Thanks for taking a look!


----------



## weirdoku (Dec 16, 2014)

Bang tidy.


----------



## Deegatron (Dec 16, 2014)

I dont think tidy even scratches the surface on this one... this is clean work... very clean work... offputtingly clean work.....

Im just gonna go ahead and come out with it... I think it's blaytantly obvious here that KnightroExpress is obviously a robot who has time traveled from the future back to 1984 to kill Sarah Connor, succedded and is now building guitars while awaiting armageddon.


----------



## pondman (Dec 16, 2014)

This is looking hot


----------



## KnightroExpress (Dec 16, 2014)

Thanks guys! I appreciate the comments, even though they have somehow stumbled into my dark robo-secrets


----------



## ceiling_fan (Dec 16, 2014)

I really like the headstock, but I really really really like that upper horn on the body! I normally don't like chrome hardware, but it matches bizarrely well with seafoam green (I have an Agile with that color/hw combo!)


----------



## Renkenstein (Dec 16, 2014)

A+

Annoying that you had to use their mystery paste when you collected dust from the fretboard itself. Silly formal education...pffffft!


----------



## KnightroExpress (Dec 16, 2014)

Ceiling- Thank you! I'm excited to see this design come to life- took me a long time to get the curves to flow how I wanted. I don't know if seafoam/chrome is bizarre, it's an old Buick color and we know those were loaded with chrome! I rather enjoy the combo 

Renk- Thanks bud! I agree on the dust thing, but it's a minor annoyance at worst. Either way works for me, really.


----------



## Prophetable (Dec 16, 2014)

Seafoam + Perloid + Chrome =


----------



## KnightroExpress (Dec 16, 2014)

Exactly! And wouldn't you know it, I posted a pic of the very same model earlier


----------



## immortalx (Dec 17, 2014)

This is cleaner than a cat's fur


----------



## ThtOthrPrsn (Dec 17, 2014)

Totally a fan of this build!
I love that body shape!


----------



## Prophetable (Dec 17, 2014)

KnightroExpress said:


> Exactly! And wouldn't you know it, I posted a pic of the very same model earlier



That's really funny. Give me a couple weeks and I'll forget my own mom's face.


----------



## Deegatron (Jan 4, 2015)

any updates on this one Knightro?


----------



## KnightroExpress (Jan 4, 2015)

Hey, thanks for asking! Class resumes tomorrow, so I'll likely have at least a little something to post. 
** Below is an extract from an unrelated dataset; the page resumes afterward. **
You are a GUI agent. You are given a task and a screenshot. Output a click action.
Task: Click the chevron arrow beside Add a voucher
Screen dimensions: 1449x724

In the meantime, I've been doing a lot of work on this and other designs. I was tempted to post, but I didn't want to dilute the focus of this thread.


----------



## GXPO (Jan 5, 2015)

This is some intimidatingly clean work my friend. Those carves so look perfect. 

Keep it coming!


----------



## Forrest_H (Jan 5, 2015)

Looks amazing so far, man. 

Excited to see how this turns out!


----------



## KnightroExpress (Jan 5, 2015)

Hey all! Classes resumed today, and I was able to get my body blank prepped. 




Fresh from the saw.




Yep, it fits.




Jointed on the back and centerlines. 




Aaaand here it is in the clamps. 

Not much of an update for today, but I'll have this cut out tomorrow!


----------



## BlackMastodon (Jan 6, 2015)

That's one hell of a clamp set up.


----------



## KnightroExpress (Jan 6, 2015)

Exciting day today! I removed my blank from the clamp monster and jumped right into shaping. 




Here it is! 




Drum sanded down to 1.75". I'm not too thrilled with the large amount of little knots, but this is getting a solid color finish so I'm not overly bummed.




Rough cut on the bandsaw, ready to hit the edge sander.




Now onto the spindle sander.




Done with power tools, now it's down to hand work.




Getting there! 




This is as far as I got. 

And there you have it! I'm hoping to finish the rough shaping by the end of class tomorrow so I can move on to routing and carving.


----------



## KnightroExpress (Jan 7, 2015)

Another good day today! I was able to get my neck pocket cut and the rest of the routes laid out. 




Finishing up the sides.




Neck pocket cut on the pin router.




Laying out a new centerline based on the neck.




It looks like a guitar!




Laying out the pickups, bridge, and control cavity.




Bridge mounting holes.




Here's the heel so far. It'll be contoured a lot more in a day or two.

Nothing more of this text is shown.